The future is dense, walkable cities.

Across the nation, loads of office buildings have been converted to apartments or condos. It’s a continuing trend.
In Singapore and Dubai, a lot of the mega-skyscrapers are practically small, self-contained cities. You may well go to a job in the same building you sleep in, or one next door to it. You buy your groceries there too. Has problems, but it has benefits as well.
 
In Singapore and Dubai, a lot of the mega-skyscrapers are practically small, self-contained cities. You may well go to a job in the same building you sleep in, or one next door to it. You buy your groceries there too. Has problems, but it has benefits as well.

Mixed-use buildings are common in US downtowns, but a mix of office and residential is less common than a mix of retail and residential.

In the downtown of the smallish city where I live, there’s a former office building that was converted to a hotel on the lower floors and condos on the upper floors.

Another former office building has a restaurant on the ground floor and apartments above.

The strong demand for downtown living has driven up the price of all the condos.
 
Interesting...

...haven't seen much of that in my city. Doing anything non-standard with property here is a total pain, I'm told.

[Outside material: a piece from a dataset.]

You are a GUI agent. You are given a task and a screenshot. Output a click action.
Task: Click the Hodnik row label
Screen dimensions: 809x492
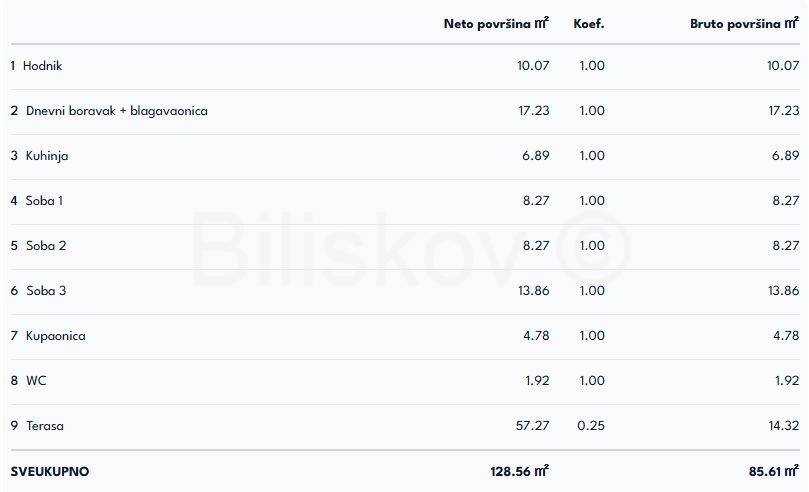[x=42, y=66]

Though it is semi-common in New England. Glad to hear that it's spreading.
 
Grand boulevards would solve the housing crisis, Calthorpe says

Redeveloping commercial corridors, using policies like AB 2011 in California, enables new housing at a scale big enough to eliminate the housing shortage in the US without displacement.

It’s a smart idea. Add homes to commercial strips to create compact, walkable neighborhoods. Under-utilized land is just sitting there in the form of overly large parking lots and vacant retail properties.

And it doesn’t require big government investment. Change the zoning and developers will take it from there.
 
Yet you'd be dead in less than a month if rural America stopped feeding your pathetic ungrateful asses. It's a symbiotic relationship, we feed you, and you survive to bitch about everything.
Let us spend our money the way we want to make our cities more livable.
 
Picking a fight with an opponent who is already falling down looks pointless. Cities generally have a future, but most of the USA's huge cities are goners for various reasons, starting with climate change with desertification and rising sea level on the west coast and rising sea level covering much more of the east coast. The cities that survive will be located where they have the resources to make what people need, including farm tools.

Recent developments in naval warfare may shut down global shipping before the ships completely run out of fuel. The Ukrainian technique of putting bombs on jet skis to sink Russian ships may eventually be done to any commercial ship anywhere, for piracy or terrorism. When jet skis and steel armor are both forgotten in the postindustrial world, pirate ships with ordinary cannons will be enough to sink wood sailing ships. The cities with the brightest futures are likely on the Great Lakes and a few big rivers: Ohio, Mississippi, and Tennessee.

Our reptilian alien overlords are going to stomp on cities like Godzilla.
 
I can walk to the market without worrying about being attacked by feral hogs.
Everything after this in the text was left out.